It's 2am... and we all know 2am posts are never good.
This blog is about to get a lot more interesting to those of you (myself included) who are addicted to... The Break-Up Blog.
Let's start at the beginning. It was April 2004. I had just gotten back from over a week in CA on spring break. Things were awesome between us.... spring break was one of my favorite trips out here. And then... something changed. After that day, save two really nice visits in May and when he came home in July.... nothing was ever the same. I still have no idea what caused him to do a complete 180... and apparently I'll never know.
It's not like Jim was ever a really emotional person. I don't think he lets himself get too close to people. But from that day on be became so much more distant... At first I thought it was just one of his moods, then I thought it was a stage, THEN I thought my moving here would help things and finally I just started thinking/hoping that, since the BAD change was so abrupt, he could go back to normal. I know he's CAPABLE of being a human being who cares about people--he was sooooo sweet before--so it's not like this wish was totally off-base. It just never happened.
HOWEVER---do not be fooled by his blog and his twisting of words. We did not "break up"... oh no, he DUMPED me. He sat there with a blank look on his face for hours while I sat there crying and trying to figure out what happened. I have never felt more abandoned in my life.
I admit that I was ridiculous that evening. I cried so much, I made myself look so stupid, and he stood there stone-faced. It seemed to take all the will in him when he patted me on the back. I was so mad at myself for... well, I guess I'm STILL mad at myself. I went over there just to talk about something. I almost left at the beginning of the conversation because he was being such a jerk.. he was not in a conversational mood and I didn't want to deal with that. What happened took me completely by surprise... I didn't even know WHAT happened and had to ask "Do you just not want to see me for a few days or are you breaking up with me???" I wish I could translate with text alone his response to that. Those of you lucky enough to have heard my imitation know how cruel he was.

Material —
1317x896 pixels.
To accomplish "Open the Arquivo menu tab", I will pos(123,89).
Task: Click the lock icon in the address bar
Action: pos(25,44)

Prompt —
Answer these about the breakup post:
1. In what month and year does the story begin?
2. Where had the writer spent over a week on spring break?
3. What did Jim do that seemed to take all the will in him?

Task solution —
1. April 2004
2. CA
3. He patted the writer on the back.